== Records drawn from a dataset ==

━━━━━━━━━━━━━━━━━━━━━━━━━━━━━━

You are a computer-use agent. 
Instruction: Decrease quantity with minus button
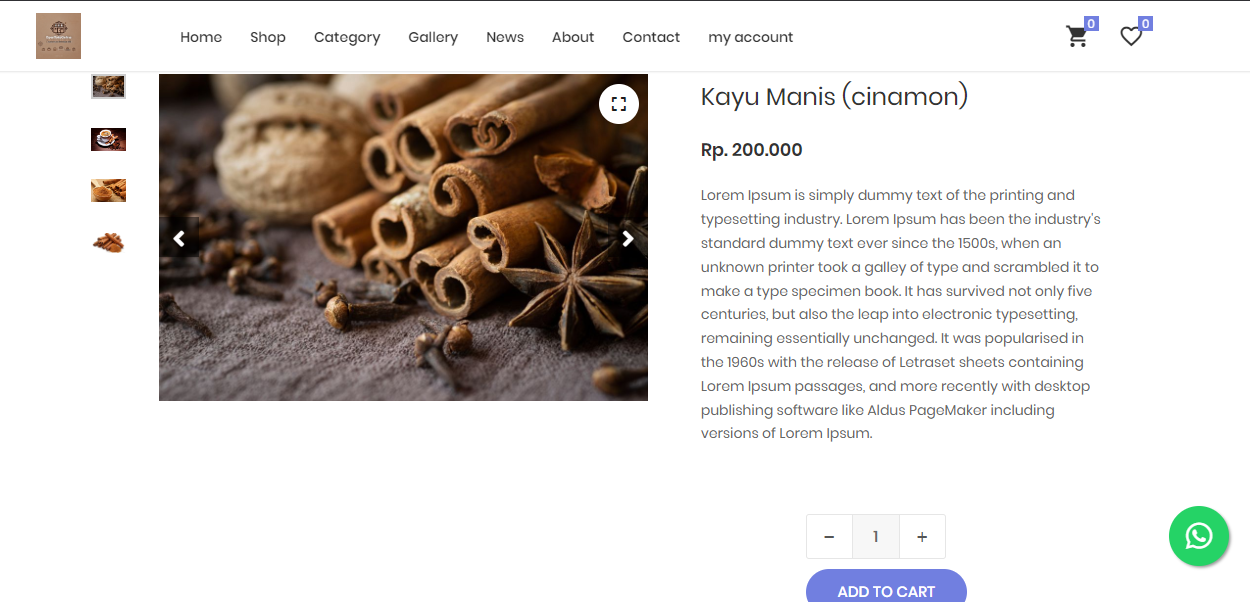click(x=829, y=537)
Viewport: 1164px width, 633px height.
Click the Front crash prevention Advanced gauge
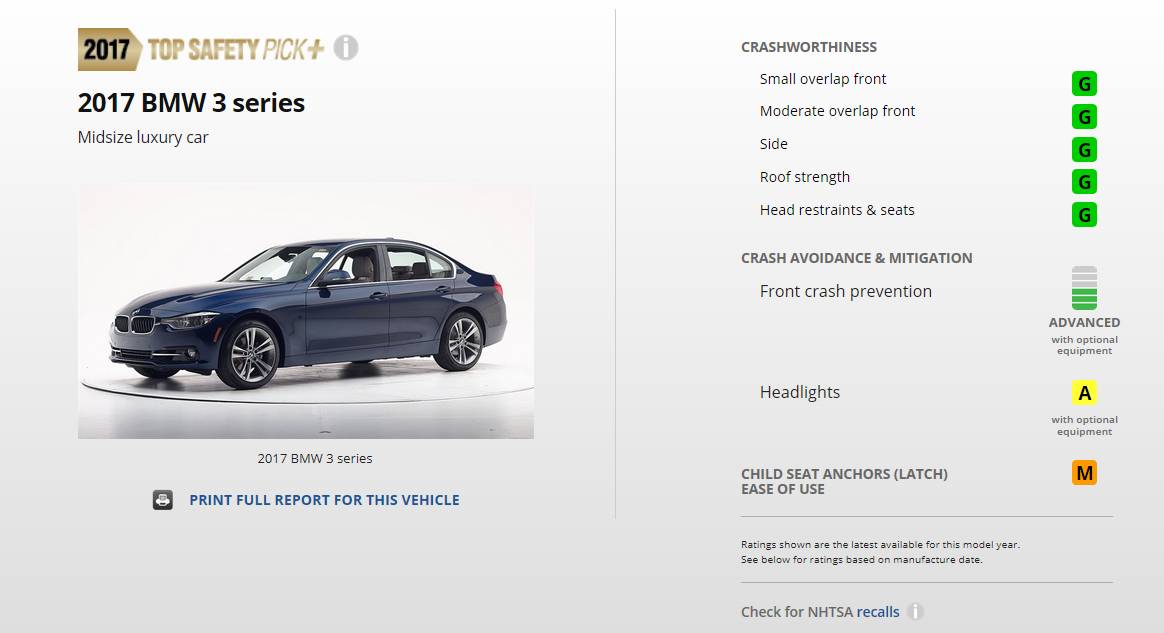tap(1084, 288)
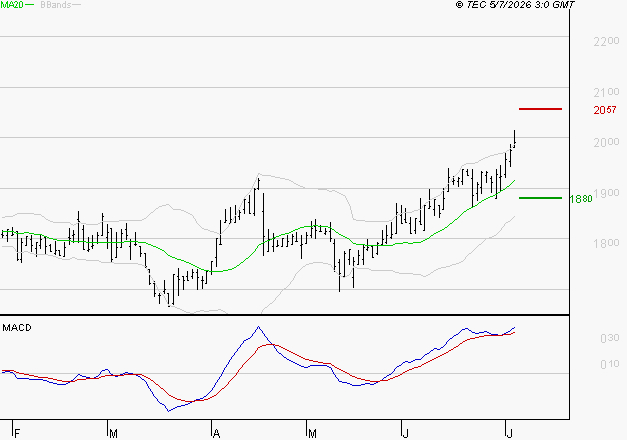Click the A month marker on timeline

point(216,434)
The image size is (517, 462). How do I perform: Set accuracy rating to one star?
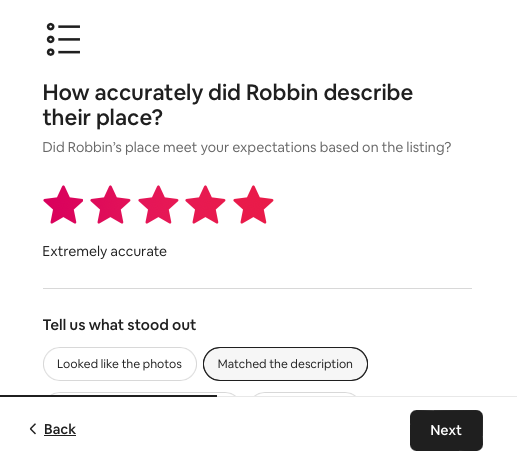(63, 205)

━━━━━━━━━━━━━━━━━━━━━━━━━━━━━━

== What this task involves ==
Please give the entries above again exactly as written, leaving out any pictures.

== Reply to the exercise ==
You are a computer-use agent. 
Instruction: Decrease quantity with minus button
click(x=829, y=537)
Viewport: 1164px width, 633px height.
Click the Front crash prevention Advanced gauge
tap(1084, 288)
Click the A month marker on timeline

point(216,434)
The image size is (517, 462). How do I perform: Set accuracy rating to one star?
(63, 205)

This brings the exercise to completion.